Paul Corfield Godfrey, Seen and Heard International, 25th September 2014

“The programme for Janáček’s symphonic fantasy Taras Bulba is of a violent barbarism which makes Game of Thrones look like Paddington Bear, with each of its three movements describing the grisly death of a member of the same Cossack family. Nevertheless Janáček’s music manages to provide plenty of lyric contrast, interlacing pastoral episodes with the more full-blooded dramatic tableaux. The orchestra under Michael Francis made the most of all these juxtapositions, with a biting savagery in the string playing that is exactly what the music demands, and avoiding any sense of tameness such as one sometimes finds in performances that stress the symphonic nature of the writing at the expense of the pictorial.
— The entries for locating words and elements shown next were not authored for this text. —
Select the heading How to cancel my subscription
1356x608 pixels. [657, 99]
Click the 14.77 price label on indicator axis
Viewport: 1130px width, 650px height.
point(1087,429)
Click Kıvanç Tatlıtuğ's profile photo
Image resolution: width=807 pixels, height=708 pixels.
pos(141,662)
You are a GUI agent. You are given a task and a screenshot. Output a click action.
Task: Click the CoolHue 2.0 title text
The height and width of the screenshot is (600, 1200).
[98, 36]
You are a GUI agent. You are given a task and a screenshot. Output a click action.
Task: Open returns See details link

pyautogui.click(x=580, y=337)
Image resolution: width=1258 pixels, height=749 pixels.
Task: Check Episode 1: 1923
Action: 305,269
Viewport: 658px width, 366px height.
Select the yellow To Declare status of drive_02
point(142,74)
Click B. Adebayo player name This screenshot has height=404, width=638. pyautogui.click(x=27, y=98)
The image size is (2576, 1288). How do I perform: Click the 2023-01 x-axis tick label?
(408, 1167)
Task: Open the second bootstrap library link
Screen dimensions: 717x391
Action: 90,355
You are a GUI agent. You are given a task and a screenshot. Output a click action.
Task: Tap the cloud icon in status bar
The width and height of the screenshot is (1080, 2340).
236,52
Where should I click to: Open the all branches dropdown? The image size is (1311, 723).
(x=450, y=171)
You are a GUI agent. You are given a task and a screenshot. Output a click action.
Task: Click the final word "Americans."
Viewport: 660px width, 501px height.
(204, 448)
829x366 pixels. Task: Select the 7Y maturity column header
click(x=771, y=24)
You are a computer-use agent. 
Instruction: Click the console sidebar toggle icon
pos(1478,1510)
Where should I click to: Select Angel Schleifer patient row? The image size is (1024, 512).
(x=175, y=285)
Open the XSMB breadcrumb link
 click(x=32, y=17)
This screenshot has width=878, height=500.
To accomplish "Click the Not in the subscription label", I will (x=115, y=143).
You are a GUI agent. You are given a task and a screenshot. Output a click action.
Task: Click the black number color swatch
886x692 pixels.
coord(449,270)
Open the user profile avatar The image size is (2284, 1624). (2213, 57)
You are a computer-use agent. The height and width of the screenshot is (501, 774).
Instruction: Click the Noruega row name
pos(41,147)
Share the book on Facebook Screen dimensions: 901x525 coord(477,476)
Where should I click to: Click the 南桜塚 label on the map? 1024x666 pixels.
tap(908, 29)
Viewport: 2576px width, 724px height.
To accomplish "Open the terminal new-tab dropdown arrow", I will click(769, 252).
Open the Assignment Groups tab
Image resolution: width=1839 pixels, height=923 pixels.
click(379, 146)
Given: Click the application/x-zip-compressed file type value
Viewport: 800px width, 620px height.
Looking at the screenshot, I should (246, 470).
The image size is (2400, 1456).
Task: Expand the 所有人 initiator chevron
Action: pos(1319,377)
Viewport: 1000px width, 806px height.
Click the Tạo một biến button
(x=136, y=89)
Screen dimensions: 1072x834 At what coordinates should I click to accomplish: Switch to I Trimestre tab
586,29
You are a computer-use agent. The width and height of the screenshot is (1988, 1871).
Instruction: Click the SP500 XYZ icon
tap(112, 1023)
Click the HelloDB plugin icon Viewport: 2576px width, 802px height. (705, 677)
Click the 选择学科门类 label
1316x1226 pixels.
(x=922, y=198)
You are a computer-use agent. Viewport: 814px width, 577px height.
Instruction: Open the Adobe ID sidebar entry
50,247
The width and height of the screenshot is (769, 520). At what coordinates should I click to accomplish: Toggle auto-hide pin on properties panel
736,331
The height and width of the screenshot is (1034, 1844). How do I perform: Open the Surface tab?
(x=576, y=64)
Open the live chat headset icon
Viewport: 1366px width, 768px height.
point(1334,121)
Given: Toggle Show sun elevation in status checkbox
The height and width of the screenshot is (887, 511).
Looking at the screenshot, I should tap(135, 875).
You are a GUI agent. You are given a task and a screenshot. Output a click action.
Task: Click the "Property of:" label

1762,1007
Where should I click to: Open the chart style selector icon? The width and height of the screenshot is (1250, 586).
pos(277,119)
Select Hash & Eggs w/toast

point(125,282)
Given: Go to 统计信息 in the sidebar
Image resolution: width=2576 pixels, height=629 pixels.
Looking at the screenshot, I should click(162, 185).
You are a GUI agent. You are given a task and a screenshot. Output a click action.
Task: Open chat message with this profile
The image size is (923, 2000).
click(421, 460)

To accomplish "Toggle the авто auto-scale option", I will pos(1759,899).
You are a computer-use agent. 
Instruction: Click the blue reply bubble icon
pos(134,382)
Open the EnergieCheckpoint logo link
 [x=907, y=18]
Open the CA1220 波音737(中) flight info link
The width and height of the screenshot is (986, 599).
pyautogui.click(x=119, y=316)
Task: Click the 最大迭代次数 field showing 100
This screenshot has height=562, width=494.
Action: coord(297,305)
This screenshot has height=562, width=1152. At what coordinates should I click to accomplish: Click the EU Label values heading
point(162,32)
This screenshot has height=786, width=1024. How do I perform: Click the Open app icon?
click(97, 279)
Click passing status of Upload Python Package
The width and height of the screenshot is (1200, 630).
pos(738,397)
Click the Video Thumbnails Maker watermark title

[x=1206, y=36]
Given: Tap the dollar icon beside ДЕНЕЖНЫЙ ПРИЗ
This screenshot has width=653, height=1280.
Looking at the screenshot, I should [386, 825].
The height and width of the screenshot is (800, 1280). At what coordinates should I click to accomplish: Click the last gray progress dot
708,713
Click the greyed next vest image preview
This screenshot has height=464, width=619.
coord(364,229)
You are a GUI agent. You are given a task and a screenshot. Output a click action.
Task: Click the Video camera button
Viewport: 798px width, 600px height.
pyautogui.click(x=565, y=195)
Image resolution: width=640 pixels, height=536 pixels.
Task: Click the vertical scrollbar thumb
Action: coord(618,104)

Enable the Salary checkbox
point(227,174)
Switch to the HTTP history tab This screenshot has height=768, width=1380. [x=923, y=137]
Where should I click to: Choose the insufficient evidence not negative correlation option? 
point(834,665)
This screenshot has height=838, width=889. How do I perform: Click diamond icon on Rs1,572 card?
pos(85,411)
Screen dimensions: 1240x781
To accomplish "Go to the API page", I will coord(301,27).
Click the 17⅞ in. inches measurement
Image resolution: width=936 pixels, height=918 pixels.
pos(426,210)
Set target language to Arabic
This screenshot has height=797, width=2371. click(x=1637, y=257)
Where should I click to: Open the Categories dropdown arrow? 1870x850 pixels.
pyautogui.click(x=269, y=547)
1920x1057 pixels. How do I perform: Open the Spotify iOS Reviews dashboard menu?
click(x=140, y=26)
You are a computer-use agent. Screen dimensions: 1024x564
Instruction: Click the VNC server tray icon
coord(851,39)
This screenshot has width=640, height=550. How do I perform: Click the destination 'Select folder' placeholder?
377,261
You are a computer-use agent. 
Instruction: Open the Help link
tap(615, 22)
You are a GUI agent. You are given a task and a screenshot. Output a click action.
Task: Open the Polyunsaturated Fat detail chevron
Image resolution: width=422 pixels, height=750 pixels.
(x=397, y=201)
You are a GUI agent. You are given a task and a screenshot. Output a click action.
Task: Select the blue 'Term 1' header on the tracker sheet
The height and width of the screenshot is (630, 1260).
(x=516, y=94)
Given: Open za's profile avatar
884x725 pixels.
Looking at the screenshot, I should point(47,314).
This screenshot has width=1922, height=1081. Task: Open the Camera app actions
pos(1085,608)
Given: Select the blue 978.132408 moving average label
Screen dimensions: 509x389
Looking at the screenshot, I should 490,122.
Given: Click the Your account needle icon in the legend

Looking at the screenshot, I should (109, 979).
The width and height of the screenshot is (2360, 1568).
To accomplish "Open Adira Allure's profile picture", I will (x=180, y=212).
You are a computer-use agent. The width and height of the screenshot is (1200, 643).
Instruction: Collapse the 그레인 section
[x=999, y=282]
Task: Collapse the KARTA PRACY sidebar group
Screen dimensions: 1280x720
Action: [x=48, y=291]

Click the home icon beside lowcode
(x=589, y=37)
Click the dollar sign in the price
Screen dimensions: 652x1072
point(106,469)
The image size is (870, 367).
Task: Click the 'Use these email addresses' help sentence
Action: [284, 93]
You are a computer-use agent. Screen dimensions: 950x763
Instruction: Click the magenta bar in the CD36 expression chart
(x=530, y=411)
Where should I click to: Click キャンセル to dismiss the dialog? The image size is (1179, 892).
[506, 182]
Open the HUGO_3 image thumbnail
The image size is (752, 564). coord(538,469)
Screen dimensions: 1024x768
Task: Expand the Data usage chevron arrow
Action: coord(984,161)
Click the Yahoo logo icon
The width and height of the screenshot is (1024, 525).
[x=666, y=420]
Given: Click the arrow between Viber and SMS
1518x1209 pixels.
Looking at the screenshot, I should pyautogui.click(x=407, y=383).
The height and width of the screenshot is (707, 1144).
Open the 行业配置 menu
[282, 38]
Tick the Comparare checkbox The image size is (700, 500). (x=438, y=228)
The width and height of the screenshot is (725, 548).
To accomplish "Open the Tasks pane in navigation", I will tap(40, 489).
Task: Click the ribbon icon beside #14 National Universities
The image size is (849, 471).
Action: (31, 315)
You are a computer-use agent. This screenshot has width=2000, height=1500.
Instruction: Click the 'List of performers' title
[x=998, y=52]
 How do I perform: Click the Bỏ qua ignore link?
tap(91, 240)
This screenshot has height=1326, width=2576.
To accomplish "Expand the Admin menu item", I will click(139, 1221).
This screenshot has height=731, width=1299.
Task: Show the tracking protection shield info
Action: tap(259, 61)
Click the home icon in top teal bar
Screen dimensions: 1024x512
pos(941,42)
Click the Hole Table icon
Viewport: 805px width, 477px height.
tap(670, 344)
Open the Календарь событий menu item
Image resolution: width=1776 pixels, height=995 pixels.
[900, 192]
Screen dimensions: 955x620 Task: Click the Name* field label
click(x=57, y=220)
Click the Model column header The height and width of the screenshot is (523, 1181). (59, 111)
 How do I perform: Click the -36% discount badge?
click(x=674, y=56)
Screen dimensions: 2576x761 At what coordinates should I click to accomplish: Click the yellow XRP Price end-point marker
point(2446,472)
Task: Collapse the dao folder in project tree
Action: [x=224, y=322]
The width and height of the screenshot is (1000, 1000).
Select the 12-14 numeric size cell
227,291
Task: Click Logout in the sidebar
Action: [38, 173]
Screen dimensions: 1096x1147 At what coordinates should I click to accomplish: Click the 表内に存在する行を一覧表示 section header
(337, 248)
The tortured clarinet playing of Robert Plane at the end of The death of Ostap froze the blood…

As I observed earlier this year when reviewing the performance of the Frescoes of Piero della Francesca at St David’s Hall, Cardiff audiences have had a soft spot for Martinů ever since Mackerras’s performances of The Greek Passion at Welsh National Opera in 1981, and this symphony only whetted the appetite for more of [Martinů’s] original yet totally characteristic music. The orchestra played like gods, and Nick Whiting’s solo violin counter-melody in the final movement was perfectly balanced against the tumultuously surging background. The climaxes were properly overwhelming.”